** start of Document section **

C713S002000, C712S028000, C709S241000

Reexamination Certificate

active

06421775

ABSTRACT:

BACKGROUND OF THE INVENTION
1. Technical Field
The present invention relates in general to data processing and, in particular, to a non-uniform memory access (NUMA) data processing system. Still more particularly, the present invention relates to a collection of interconnected processing nodes that may be configured as one or more data processing systems including at least one NUMA data processing system.
2. Description of the Related Art
It is well-known in the computer arts that greater computer system performance can be achieved by harnessing the processing power of multiple individual processors in tandem. Multi-processor (MP) computer systems can be designed with a number of different topologies, of which various ones may be better suited for particular applications depending upon the performance requirements and software environment of each application. One of the common MP computer topologies is a symmetric multi-processor (SMP) configuration in which multiple processors share common resources, such as a system memory and input/output (I/O) subsystem, which are typically coupled to a shared system interconnect. Such computer systems are said to be symmetric because all processors in an SMP computer system ideally have the same access latency with respect to data stored in the shared system memory.
Although SMP computer systems permit the use of relatively simple inter-processor communication and data sharing methodologies, SMP computer systems have limited scalability. In other words, while performance of an SMP s computer system can generally be expected to improve with scale (i.e., with the addition of more processors), inherent bus, memory, and input/output (I/O) bandwidth limitations prevent significant advantage from being obtained from scaling a SMP beyond an implementation-dependent size at which the utilization of these shared resources is optimized. Thus, the SMP topology itself suffers to a certain extent from bandwidth limitations, especially at the system memory, as the system scale increases. SMP computer systems also do not scale well from the standpoint of manufacturing efficiency. For example, although some components can be optimized for use in both uniprocessor and small-scale SMP computer systems, such components are often inefficient for use in large-scale SMPs. Conversely, components designed for use in large-scale SMPs may be impractical for use in smaller systems from a cost standpoint.

** end of Document section **
** start of Data extract **

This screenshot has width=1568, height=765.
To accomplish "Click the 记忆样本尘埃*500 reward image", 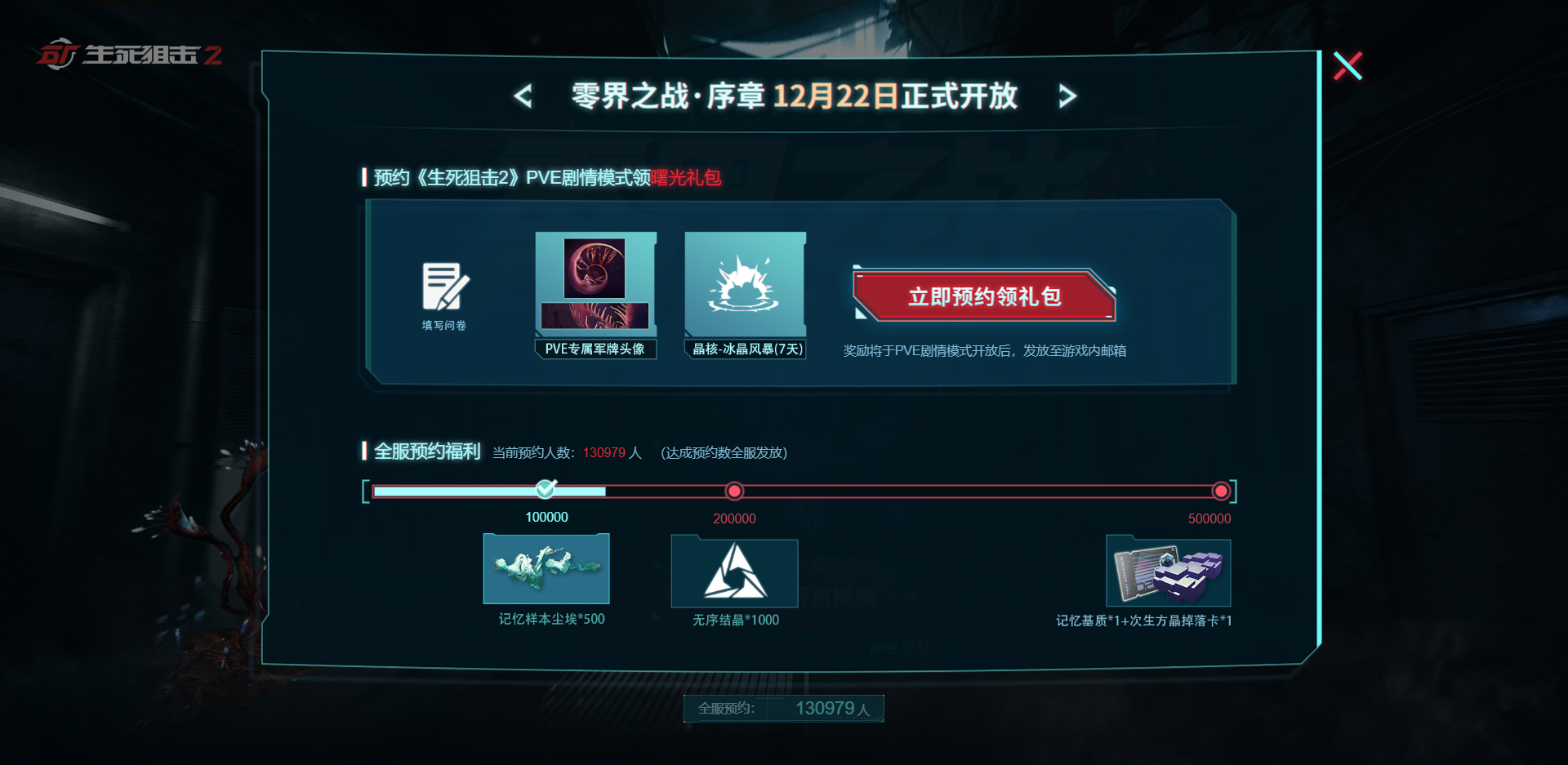I will 546,569.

** end of Data extract **

**To be done:**
a. Using the patent background, decide whether each statement agrees with it. Answer yes or no, and quote the words that decide it. (i) SMP systems are called symmetric because all processors ideally share the same access latency to data in the shared system memory. (ii) Components designed for large-scale SMPs are described as economical for smaller systems. (iii) The SMP topology's bandwidth limitations are said to be especially severe at the I/O subsystem.
b. According to the patent background, what kind of data processing system does the present invention relate to in particular?
c. Quote the part of the patent background that begins at the words "Reexamination Certificate" and stops after "NUMA data processing system.".

**Responses by task:**
a.
(i) Yes: "all processors in an SMP computer system ideally have the same access latency with respect to data stored in the shared system memory"
(ii) No: "components designed for use in large-scale SMPs may be impractical for use in smaller systems from a cost standpoint"
(iii) No: "especially at the system memory"

b. A non-uniform memory access (NUMA) data processing system.

c.
Reexamination Certificate

active

06421775

ABSTRACT:

BACKGROUND OF THE INVENTION
1. Technical Field
The present invention relates in general to data processing and, in particular, to a non-uniform memory access (NUMA) data processing system. Still more particularly, the present invention relates to a collection of interconnected processing nodes that may be configured as one or more data processing systems including at least one NUMA data processing system.